» **What is expected**
Pick out every line of the data below that contains the string "height" and copy each one.

» **Records contained in a dataset**
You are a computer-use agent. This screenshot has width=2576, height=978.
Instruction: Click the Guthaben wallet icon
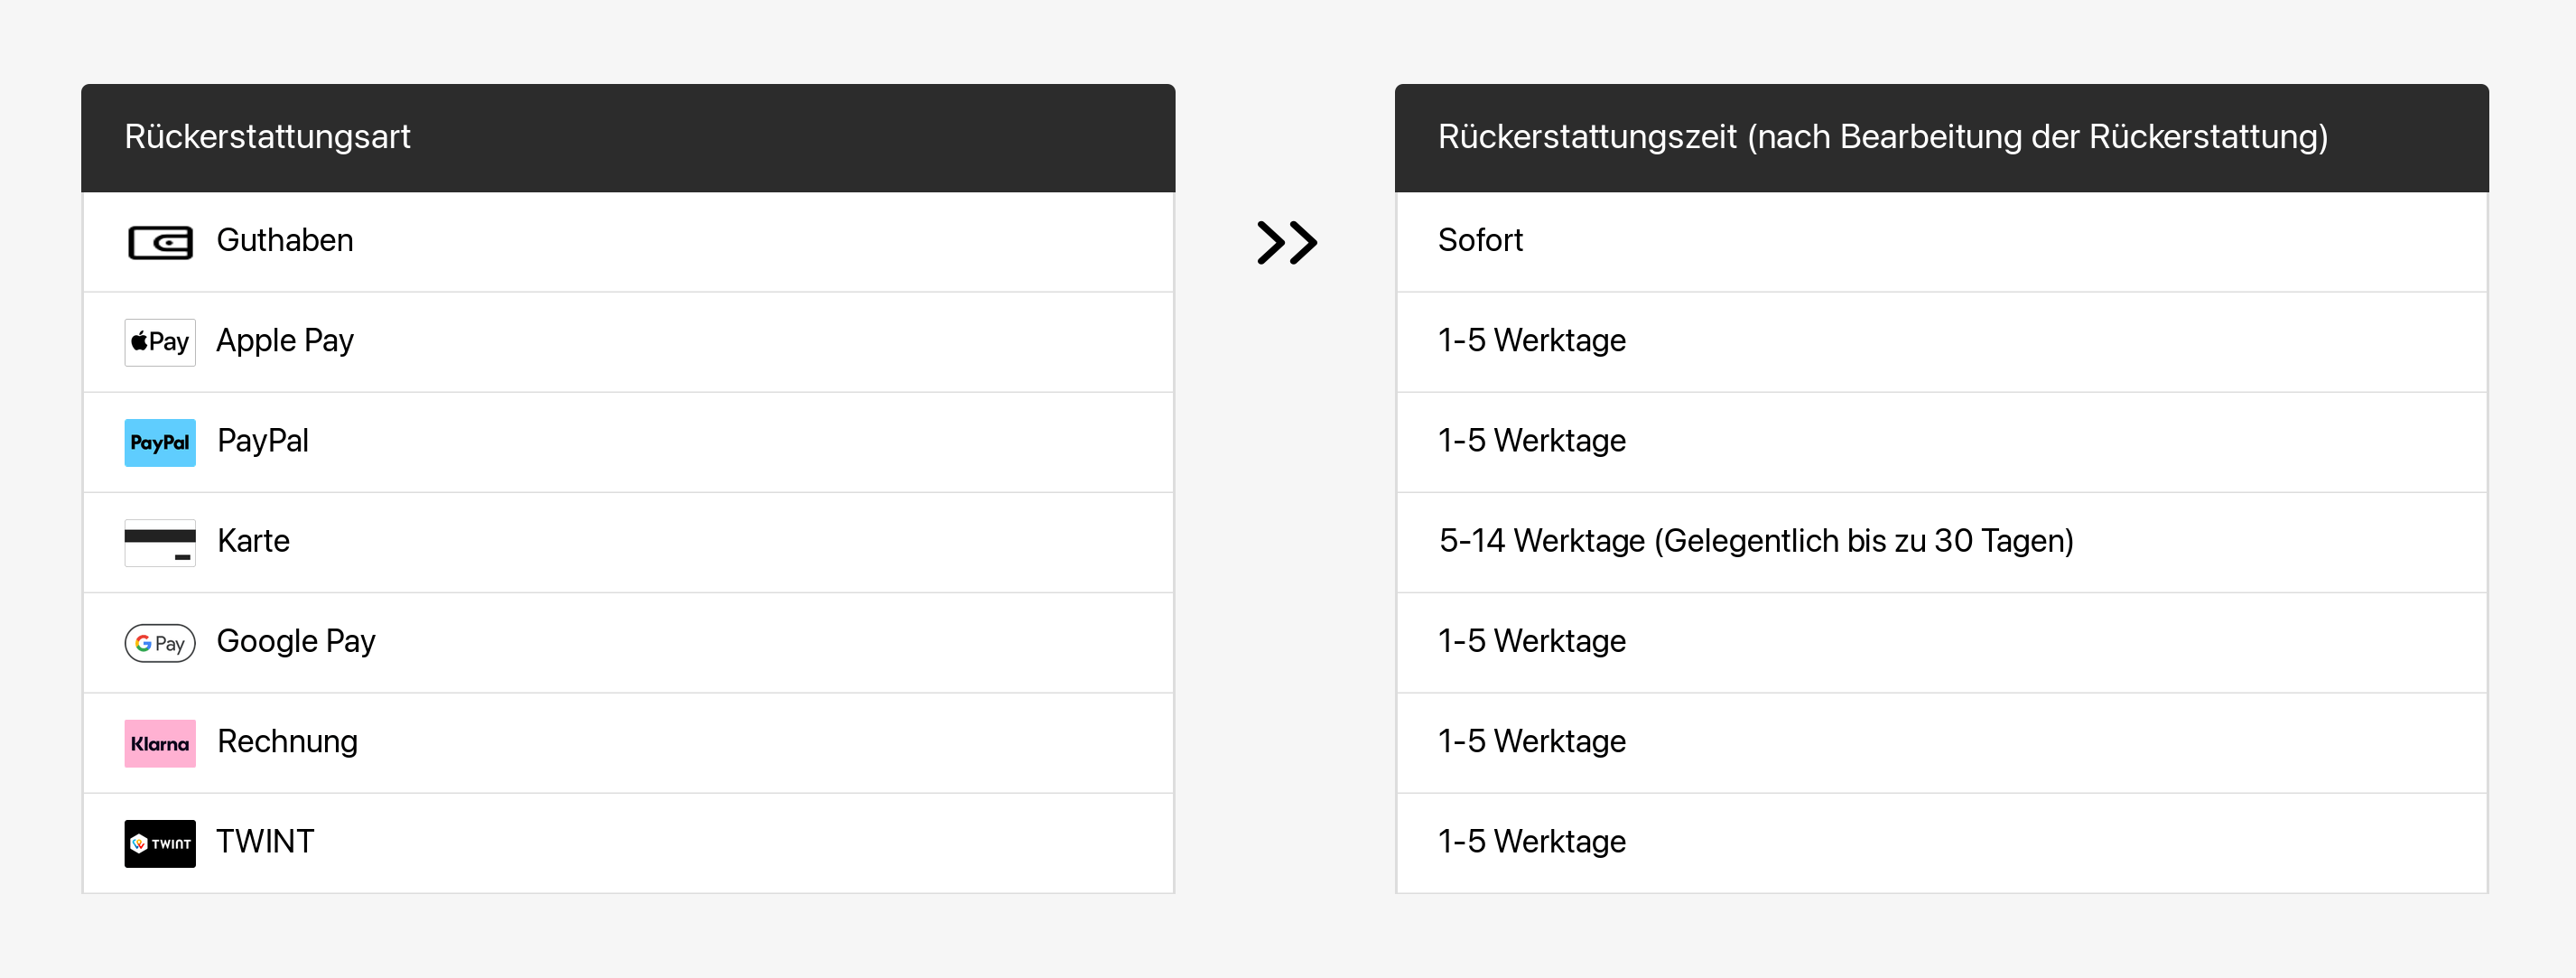(x=160, y=242)
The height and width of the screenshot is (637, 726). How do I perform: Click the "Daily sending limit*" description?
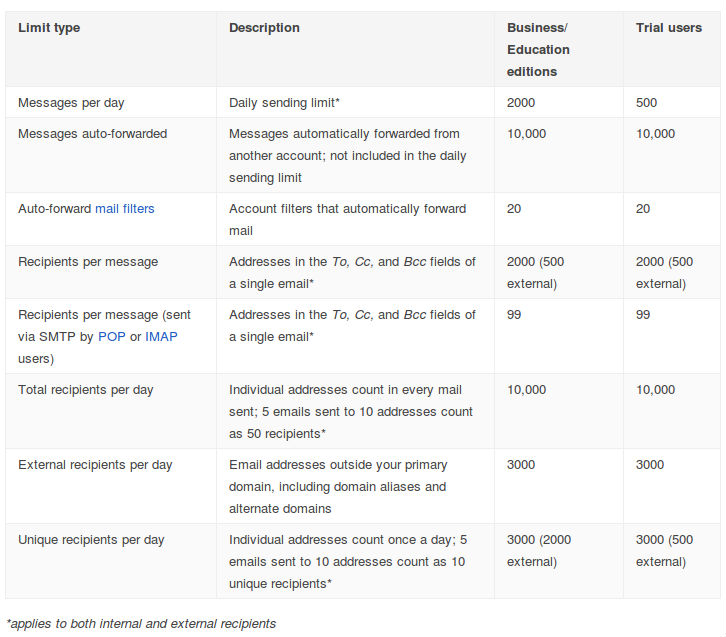tap(287, 103)

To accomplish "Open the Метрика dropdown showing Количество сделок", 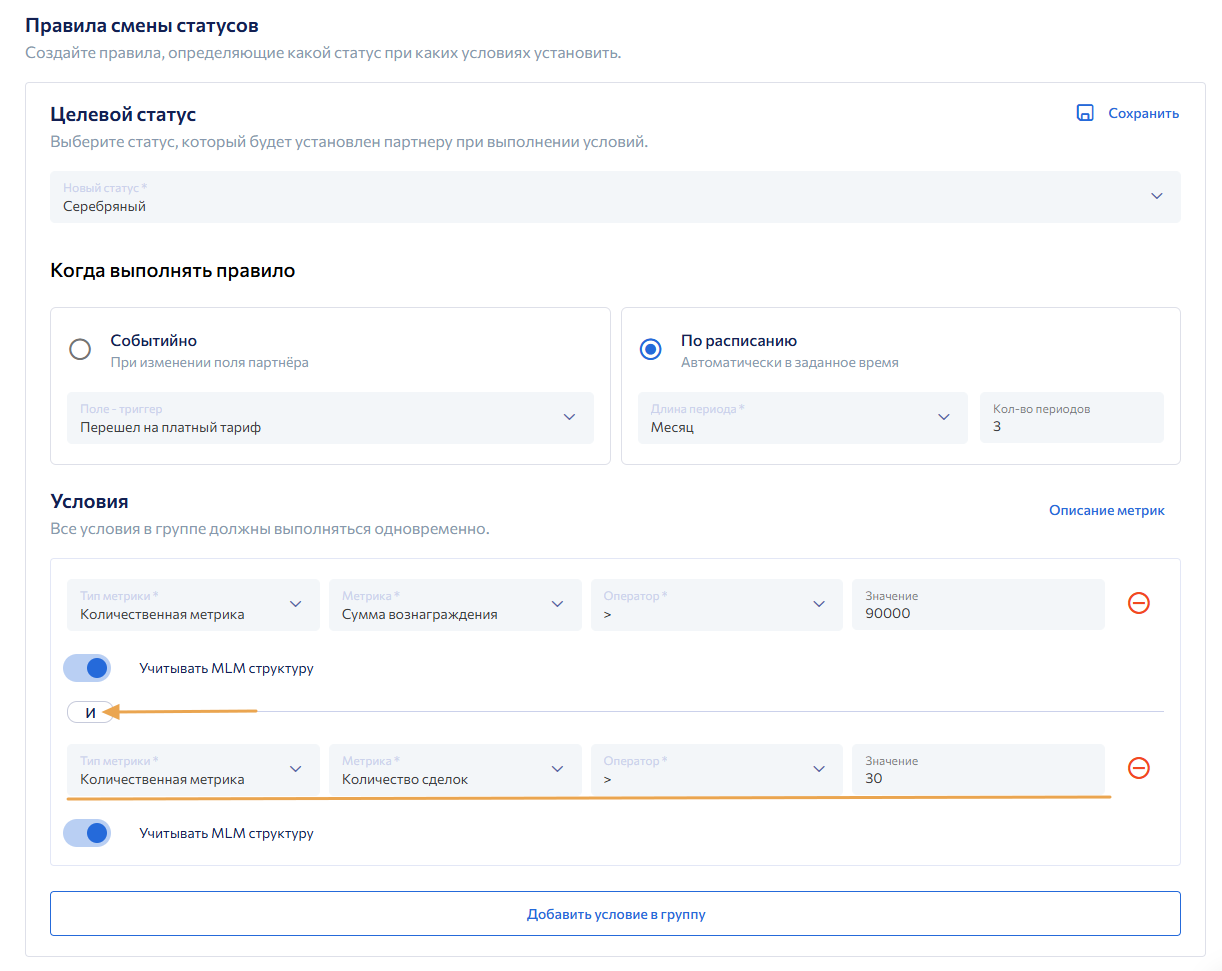I will pyautogui.click(x=455, y=770).
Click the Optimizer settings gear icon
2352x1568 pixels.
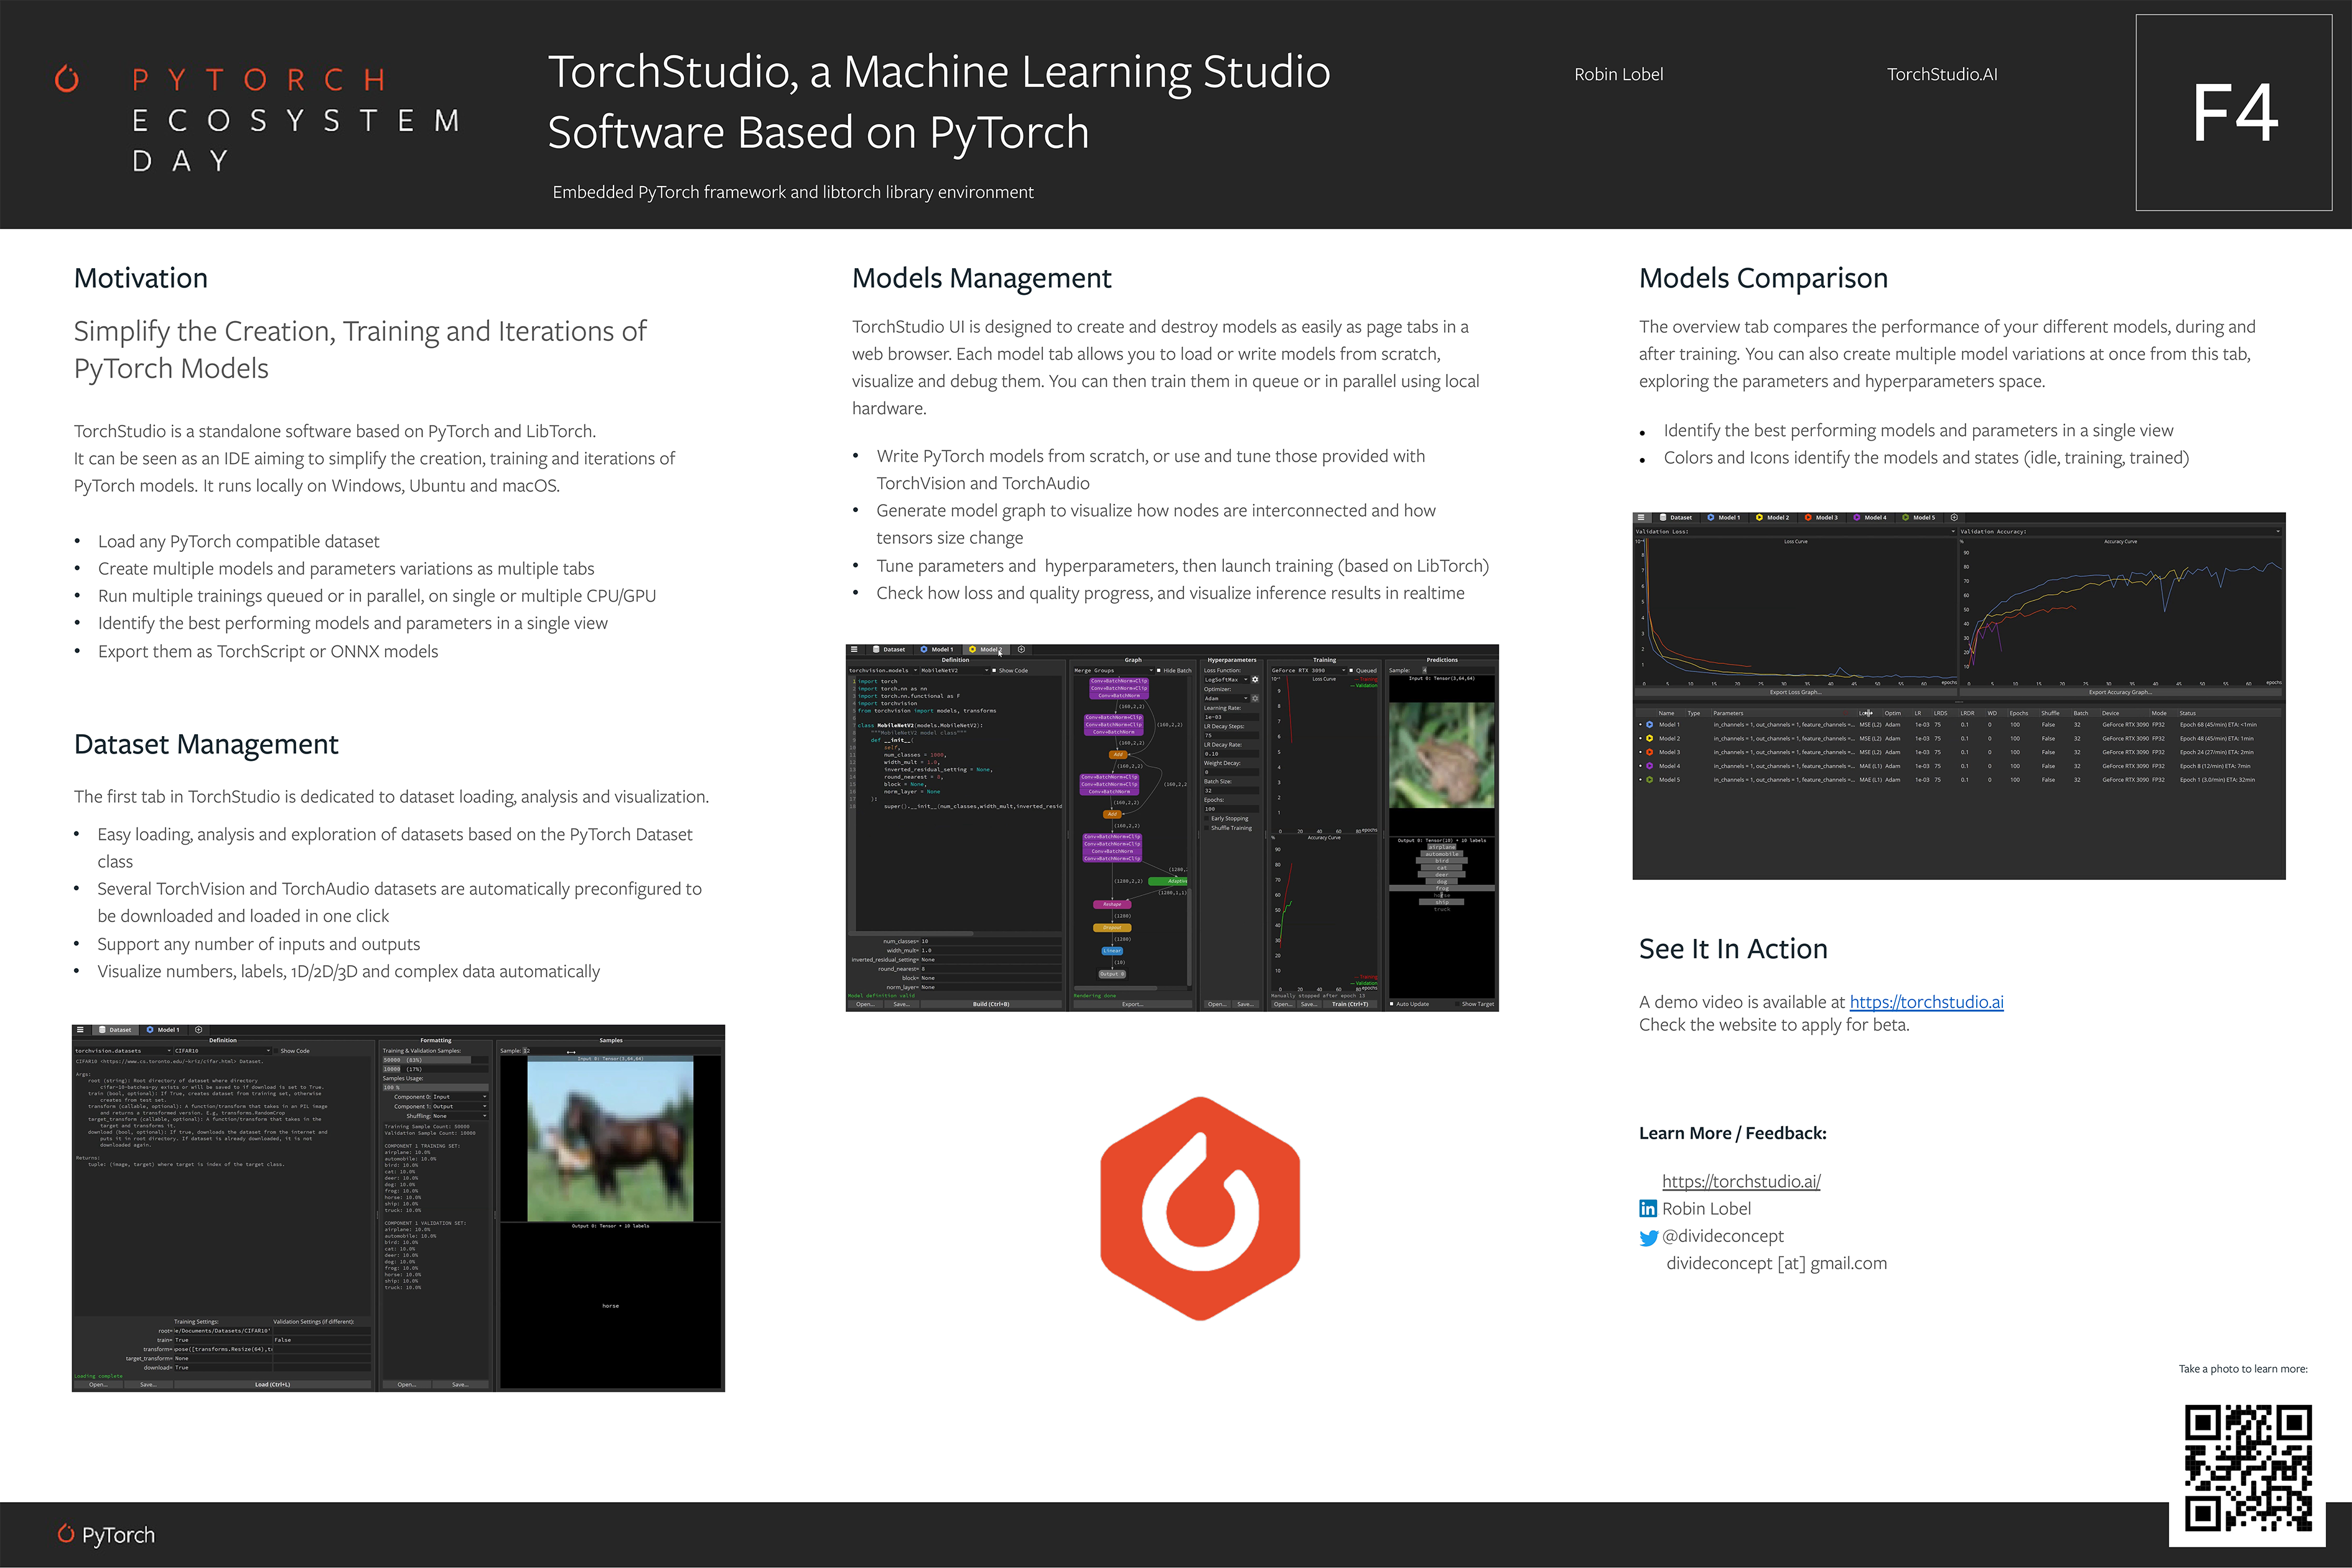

» **Exercise solution**
You are a computer-use agent. This screenshot has width=2576, height=978.
The height and width of the screenshot is (637, 726). How do I perform: Click the "Daily sending limit*" description?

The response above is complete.